Description of the task
Restate each record word for word, from the first to the last.

** Data shown follows **

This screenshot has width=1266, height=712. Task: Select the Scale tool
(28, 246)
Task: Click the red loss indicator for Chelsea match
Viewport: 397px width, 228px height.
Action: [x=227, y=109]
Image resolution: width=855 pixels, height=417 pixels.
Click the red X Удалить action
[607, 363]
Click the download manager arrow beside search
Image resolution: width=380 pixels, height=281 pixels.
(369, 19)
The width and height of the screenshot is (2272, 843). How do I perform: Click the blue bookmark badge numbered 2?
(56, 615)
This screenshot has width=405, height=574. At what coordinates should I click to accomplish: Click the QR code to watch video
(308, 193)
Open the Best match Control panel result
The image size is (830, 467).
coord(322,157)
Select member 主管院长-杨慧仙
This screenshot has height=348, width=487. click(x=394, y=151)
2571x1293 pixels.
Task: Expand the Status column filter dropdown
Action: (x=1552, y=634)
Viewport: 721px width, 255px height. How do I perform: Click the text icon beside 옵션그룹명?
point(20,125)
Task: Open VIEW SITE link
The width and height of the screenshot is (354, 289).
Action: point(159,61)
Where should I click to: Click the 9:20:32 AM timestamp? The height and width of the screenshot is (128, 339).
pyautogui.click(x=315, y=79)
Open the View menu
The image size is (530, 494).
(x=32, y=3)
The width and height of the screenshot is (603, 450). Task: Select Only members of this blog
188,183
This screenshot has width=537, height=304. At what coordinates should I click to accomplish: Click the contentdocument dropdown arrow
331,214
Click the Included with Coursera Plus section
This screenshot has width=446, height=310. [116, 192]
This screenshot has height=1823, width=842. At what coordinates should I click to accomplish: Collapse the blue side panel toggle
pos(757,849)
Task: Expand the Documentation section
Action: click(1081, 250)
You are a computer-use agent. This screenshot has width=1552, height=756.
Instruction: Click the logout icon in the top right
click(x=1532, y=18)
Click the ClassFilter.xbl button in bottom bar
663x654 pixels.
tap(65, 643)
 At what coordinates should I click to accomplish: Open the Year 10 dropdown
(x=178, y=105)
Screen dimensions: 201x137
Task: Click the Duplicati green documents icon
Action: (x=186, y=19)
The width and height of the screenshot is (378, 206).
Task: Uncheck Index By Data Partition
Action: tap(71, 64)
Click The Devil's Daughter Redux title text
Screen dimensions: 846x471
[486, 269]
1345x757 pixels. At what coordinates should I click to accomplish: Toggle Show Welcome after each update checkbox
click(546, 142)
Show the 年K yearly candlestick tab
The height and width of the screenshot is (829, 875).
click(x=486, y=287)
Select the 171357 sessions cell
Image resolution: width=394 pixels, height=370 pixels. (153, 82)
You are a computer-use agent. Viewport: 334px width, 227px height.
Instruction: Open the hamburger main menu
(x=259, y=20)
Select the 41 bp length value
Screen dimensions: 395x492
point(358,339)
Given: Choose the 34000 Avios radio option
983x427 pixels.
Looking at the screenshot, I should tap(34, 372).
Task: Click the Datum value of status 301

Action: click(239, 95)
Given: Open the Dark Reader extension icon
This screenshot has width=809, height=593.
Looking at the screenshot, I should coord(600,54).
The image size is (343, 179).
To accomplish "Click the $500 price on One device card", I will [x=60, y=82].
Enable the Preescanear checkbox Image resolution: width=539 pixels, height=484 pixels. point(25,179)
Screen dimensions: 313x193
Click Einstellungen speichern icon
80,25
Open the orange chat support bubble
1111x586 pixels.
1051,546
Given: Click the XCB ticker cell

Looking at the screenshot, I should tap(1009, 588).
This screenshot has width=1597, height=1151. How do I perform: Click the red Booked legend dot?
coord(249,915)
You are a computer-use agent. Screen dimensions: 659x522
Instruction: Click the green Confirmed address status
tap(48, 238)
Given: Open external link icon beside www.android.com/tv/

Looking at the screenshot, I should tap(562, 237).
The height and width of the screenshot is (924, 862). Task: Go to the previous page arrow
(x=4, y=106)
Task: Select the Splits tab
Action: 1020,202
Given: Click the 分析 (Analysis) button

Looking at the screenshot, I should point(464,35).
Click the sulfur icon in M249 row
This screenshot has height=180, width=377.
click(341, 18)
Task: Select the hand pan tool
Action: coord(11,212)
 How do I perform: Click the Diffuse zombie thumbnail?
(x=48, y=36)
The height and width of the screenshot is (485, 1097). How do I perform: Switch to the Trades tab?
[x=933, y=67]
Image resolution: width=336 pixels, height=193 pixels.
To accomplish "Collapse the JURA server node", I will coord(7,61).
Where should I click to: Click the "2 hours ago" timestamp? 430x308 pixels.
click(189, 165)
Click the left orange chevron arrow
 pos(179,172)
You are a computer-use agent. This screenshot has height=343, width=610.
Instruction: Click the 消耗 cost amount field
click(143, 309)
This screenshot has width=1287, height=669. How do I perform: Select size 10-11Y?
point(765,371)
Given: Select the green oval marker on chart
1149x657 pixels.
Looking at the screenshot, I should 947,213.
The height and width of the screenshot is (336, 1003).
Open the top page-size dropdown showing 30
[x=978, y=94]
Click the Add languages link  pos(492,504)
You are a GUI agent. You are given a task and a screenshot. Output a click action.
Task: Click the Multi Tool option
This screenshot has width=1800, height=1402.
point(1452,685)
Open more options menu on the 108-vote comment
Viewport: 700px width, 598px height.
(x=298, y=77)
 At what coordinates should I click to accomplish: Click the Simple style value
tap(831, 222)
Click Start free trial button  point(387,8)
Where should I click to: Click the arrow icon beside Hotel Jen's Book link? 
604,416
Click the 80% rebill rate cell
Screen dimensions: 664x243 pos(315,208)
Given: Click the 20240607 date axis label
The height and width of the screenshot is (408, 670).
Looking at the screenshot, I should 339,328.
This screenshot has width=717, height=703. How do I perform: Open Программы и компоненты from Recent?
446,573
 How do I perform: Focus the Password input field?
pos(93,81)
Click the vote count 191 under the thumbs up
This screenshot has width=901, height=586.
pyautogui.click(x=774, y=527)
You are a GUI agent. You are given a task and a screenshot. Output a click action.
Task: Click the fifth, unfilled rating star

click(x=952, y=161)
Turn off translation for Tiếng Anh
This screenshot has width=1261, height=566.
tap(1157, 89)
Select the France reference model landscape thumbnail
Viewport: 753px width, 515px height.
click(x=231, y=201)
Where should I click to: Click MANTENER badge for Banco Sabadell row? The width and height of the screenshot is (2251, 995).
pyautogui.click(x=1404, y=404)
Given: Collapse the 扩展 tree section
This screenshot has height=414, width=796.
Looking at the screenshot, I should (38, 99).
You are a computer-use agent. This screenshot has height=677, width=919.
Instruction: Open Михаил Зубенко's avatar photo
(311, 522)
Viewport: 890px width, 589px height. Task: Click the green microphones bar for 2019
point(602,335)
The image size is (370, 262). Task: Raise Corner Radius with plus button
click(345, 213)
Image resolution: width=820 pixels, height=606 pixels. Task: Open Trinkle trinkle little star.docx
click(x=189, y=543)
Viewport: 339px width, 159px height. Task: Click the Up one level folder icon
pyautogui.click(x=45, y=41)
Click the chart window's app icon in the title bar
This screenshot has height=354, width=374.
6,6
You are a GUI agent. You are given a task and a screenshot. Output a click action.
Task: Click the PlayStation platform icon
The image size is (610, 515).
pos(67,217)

** End of Data shown **

Answer area
This screenshot has width=1266, height=712. Task: Select the Scale tool
(28, 246)
Task: Click the red loss indicator for Chelsea match
Viewport: 397px width, 228px height.
Action: [x=227, y=109]
Image resolution: width=855 pixels, height=417 pixels.
Click the red X Удалить action
[607, 363]
Click the download manager arrow beside search
Image resolution: width=380 pixels, height=281 pixels.
(369, 19)
The width and height of the screenshot is (2272, 843). How do I perform: Click the blue bookmark badge numbered 2?
(56, 615)
This screenshot has width=405, height=574. At what coordinates should I click to accomplish: Click the QR code to watch video
(308, 193)
Open the Best match Control panel result
The image size is (830, 467).
coord(322,157)
Select member 主管院长-杨慧仙
This screenshot has height=348, width=487. click(x=394, y=151)
2571x1293 pixels.
Task: Expand the Status column filter dropdown
Action: (x=1552, y=634)
Viewport: 721px width, 255px height. How do I perform: Click the text icon beside 옵션그룹명?
point(20,125)
Task: Open VIEW SITE link
The width and height of the screenshot is (354, 289).
Action: point(159,61)
Where should I click to: Click the 9:20:32 AM timestamp? The height and width of the screenshot is (128, 339).
pyautogui.click(x=315, y=79)
Open the View menu
The image size is (530, 494).
(x=32, y=3)
The width and height of the screenshot is (603, 450). Task: Select Only members of this blog
188,183
This screenshot has width=537, height=304. At what coordinates should I click to accomplish: Click the contentdocument dropdown arrow
331,214
Click the Included with Coursera Plus section
This screenshot has width=446, height=310. [116, 192]
This screenshot has height=1823, width=842. At what coordinates should I click to accomplish: Collapse the blue side panel toggle
pos(757,849)
Task: Expand the Documentation section
Action: click(1081, 250)
You are a computer-use agent. This screenshot has width=1552, height=756.
Instruction: Click the logout icon in the top right
click(x=1532, y=18)
Click the ClassFilter.xbl button in bottom bar
663x654 pixels.
tap(65, 643)
 At what coordinates should I click to accomplish: Open the Year 10 dropdown
(x=178, y=105)
Screen dimensions: 201x137
Task: Click the Duplicati green documents icon
Action: (x=186, y=19)
The width and height of the screenshot is (378, 206).
Task: Uncheck Index By Data Partition
Action: tap(71, 64)
Click The Devil's Daughter Redux title text
Screen dimensions: 846x471
[486, 269]
1345x757 pixels. At what coordinates should I click to accomplish: Toggle Show Welcome after each update checkbox
click(546, 142)
Show the 年K yearly candlestick tab
The height and width of the screenshot is (829, 875).
click(x=486, y=287)
Select the 171357 sessions cell
Image resolution: width=394 pixels, height=370 pixels. (153, 82)
You are a computer-use agent. Viewport: 334px width, 227px height.
Instruction: Open the hamburger main menu
(x=259, y=20)
Select the 41 bp length value
Screen dimensions: 395x492
point(358,339)
Given: Choose the 34000 Avios radio option
983x427 pixels.
Looking at the screenshot, I should tap(34, 372).
Task: Click the Datum value of status 301

Action: click(239, 95)
Given: Open the Dark Reader extension icon
This screenshot has width=809, height=593.
Looking at the screenshot, I should coord(600,54).
The image size is (343, 179).
To accomplish "Click the $500 price on One device card", I will [x=60, y=82].
Enable the Preescanear checkbox Image resolution: width=539 pixels, height=484 pixels. point(25,179)
Screen dimensions: 313x193
Click Einstellungen speichern icon
80,25
Open the orange chat support bubble
1111x586 pixels.
1051,546
Given: Click the XCB ticker cell

Looking at the screenshot, I should tap(1009, 588).
This screenshot has width=1597, height=1151. How do I perform: Click the red Booked legend dot?
coord(249,915)
You are a computer-use agent. Screen dimensions: 659x522
Instruction: Click the green Confirmed address status
tap(48, 238)
Given: Open external link icon beside www.android.com/tv/

Looking at the screenshot, I should tap(562, 237).
The height and width of the screenshot is (924, 862). Task: Go to the previous page arrow
(x=4, y=106)
Task: Select the Splits tab
Action: 1020,202
Given: Click the 分析 (Analysis) button

Looking at the screenshot, I should point(464,35).
Click the sulfur icon in M249 row
This screenshot has height=180, width=377.
click(341, 18)
Task: Select the hand pan tool
Action: coord(11,212)
 How do I perform: Click the Diffuse zombie thumbnail?
(x=48, y=36)
The height and width of the screenshot is (485, 1097). How do I perform: Switch to the Trades tab?
[x=933, y=67]
Image resolution: width=336 pixels, height=193 pixels.
To accomplish "Collapse the JURA server node", I will coord(7,61).
Where should I click to: Click the "2 hours ago" timestamp? 430x308 pixels.
click(189, 165)
Click the left orange chevron arrow
 pos(179,172)
You are a computer-use agent. This screenshot has height=343, width=610.
Instruction: Click the 消耗 cost amount field
click(143, 309)
This screenshot has width=1287, height=669. How do I perform: Select size 10-11Y?
point(765,371)
Given: Select the green oval marker on chart
1149x657 pixels.
Looking at the screenshot, I should 947,213.
The height and width of the screenshot is (336, 1003).
Open the top page-size dropdown showing 30
[x=978, y=94]
Click the Add languages link  pos(492,504)
You are a GUI agent. You are given a task and a screenshot. Output a click action.
Task: Click the Multi Tool option
This screenshot has width=1800, height=1402.
point(1452,685)
Open more options menu on the 108-vote comment
Viewport: 700px width, 598px height.
(x=298, y=77)
 At what coordinates should I click to accomplish: Click the Simple style value
tap(831, 222)
Click Start free trial button  point(387,8)
Where should I click to: Click the arrow icon beside Hotel Jen's Book link? 
604,416
Click the 80% rebill rate cell
Screen dimensions: 664x243 pos(315,208)
Given: Click the 20240607 date axis label
The height and width of the screenshot is (408, 670).
Looking at the screenshot, I should 339,328.
This screenshot has width=717, height=703. How do I perform: Open Программы и компоненты from Recent?
446,573
 How do I perform: Focus the Password input field?
pos(93,81)
Click the vote count 191 under the thumbs up
This screenshot has width=901, height=586.
pyautogui.click(x=774, y=527)
You are a GUI agent. You are given a task and a screenshot. Output a click action.
Task: Click the fifth, unfilled rating star

click(x=952, y=161)
Turn off translation for Tiếng Anh
This screenshot has width=1261, height=566.
tap(1157, 89)
Select the France reference model landscape thumbnail
Viewport: 753px width, 515px height.
click(x=231, y=201)
Where should I click to: Click MANTENER badge for Banco Sabadell row? The width and height of the screenshot is (2251, 995).
pyautogui.click(x=1404, y=404)
Given: Collapse the 扩展 tree section
This screenshot has height=414, width=796.
Looking at the screenshot, I should (38, 99).
You are a computer-use agent. This screenshot has height=677, width=919.
Instruction: Open Михаил Зубенко's avatar photo
(311, 522)
Viewport: 890px width, 589px height. Task: Click the green microphones bar for 2019
point(602,335)
The image size is (370, 262). Task: Raise Corner Radius with plus button
click(345, 213)
Image resolution: width=820 pixels, height=606 pixels. Task: Open Trinkle trinkle little star.docx
click(x=189, y=543)
Viewport: 339px width, 159px height. Task: Click the Up one level folder icon
pyautogui.click(x=45, y=41)
Click the chart window's app icon in the title bar
This screenshot has height=354, width=374.
6,6
You are a GUI agent. You are given a task and a screenshot. Output a click action.
Task: Click the PlayStation platform icon
The image size is (610, 515).
pos(67,217)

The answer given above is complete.